Coming to Kenya was quite by accident. “I was on a corporate bus headed to a function and a guy seated next to me said they had just made a deal with Telkom Kenya to start a mobile phone company. I said I’d always wanted to go to Kenya and the next day I was called for an interview,” he says.

He got the job and landed in Kenya in 2,000 which is when his career really took off.  “I knew I would do my best, but I did not know if I would succeed. I just took the opportunity. I have this philosophy in life. In life you are given opportunities to grow yourself, to do something good with your life, but many times we do not see them as opportunities, we see them as dead ends.”

Tough days

“The early days were very tough. We did not expect it to be such a huge success but it succeeded because we did it for the right reasons.
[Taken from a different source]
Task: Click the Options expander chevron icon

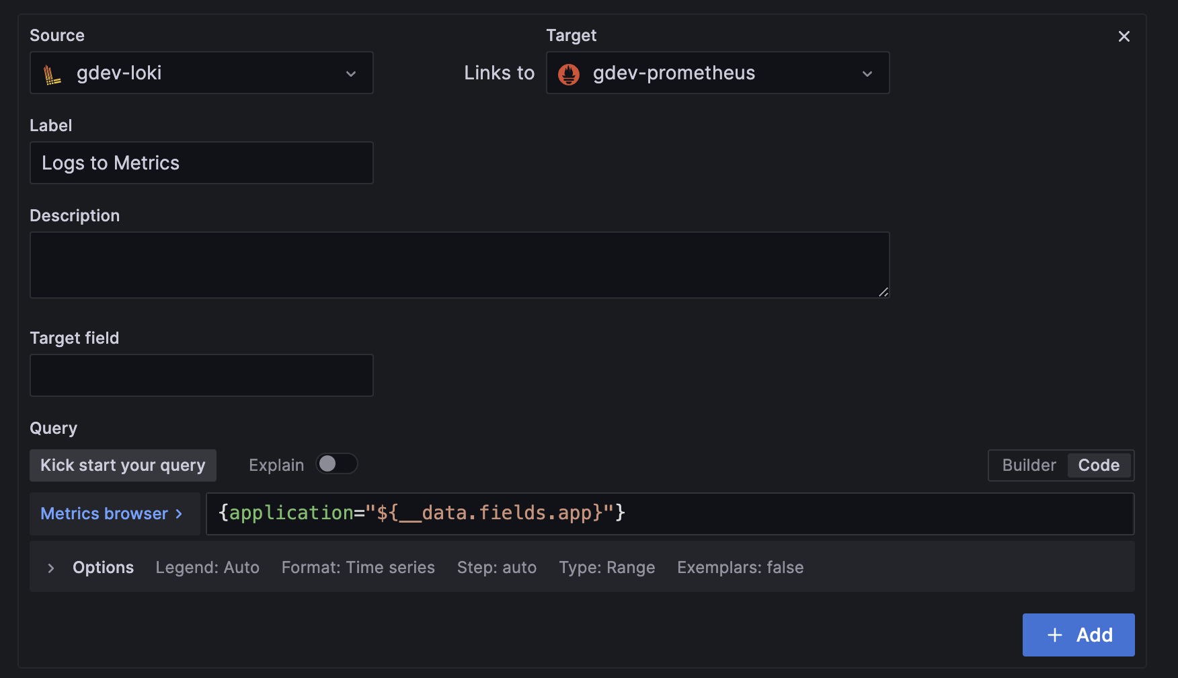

We did our best and fortunately, now when you look back, we made some very smart decisions, even if we did not know they were smart decisions then. One of them was that I just thought that the target market should not be the rich people like my competitor, which was the Yes network at the time, was doing. Our target would be the people who go to work in a matatu.”

That decision turned out to be a multi-billion-shilling move that catapulted Safaricom to heights even he never saw coming. It cemented his legacy as one of the most successful business leaders.

 That legacy led to his appointment at Kenya Airways, and people have wondered if he will replicate the same success there.  “I will do my best. I have a legacy in Kenya. I don’t want my name to be known for the failure of Kenya Airways, so I have to do everything I can to make it successful. I hope it happens. All the ingredients to be successful are in Kenya Airways. We just have to do things differently.”

Changing lives, however, remains his focus. “I’m not rich. I have always been a salaried person. I have shares. People think I’m rich. I have rented a house here and have a home in London and one car. That’s it. But my measure of success is whether I am changing people’s lives.

He is a Kenyan citizen, and one of the things he hopes to achieve is to have participated in eliminating corruption.

“Kenya is a country that is on the brink of greatness, but we will never get there because of corruption. Everyone knows this. I want to change it.

We started the M-PESA academy because we want to have new leaders of Kenya who understand what it should be to be a true leader. That is my contribution to eliminating corruption in this country.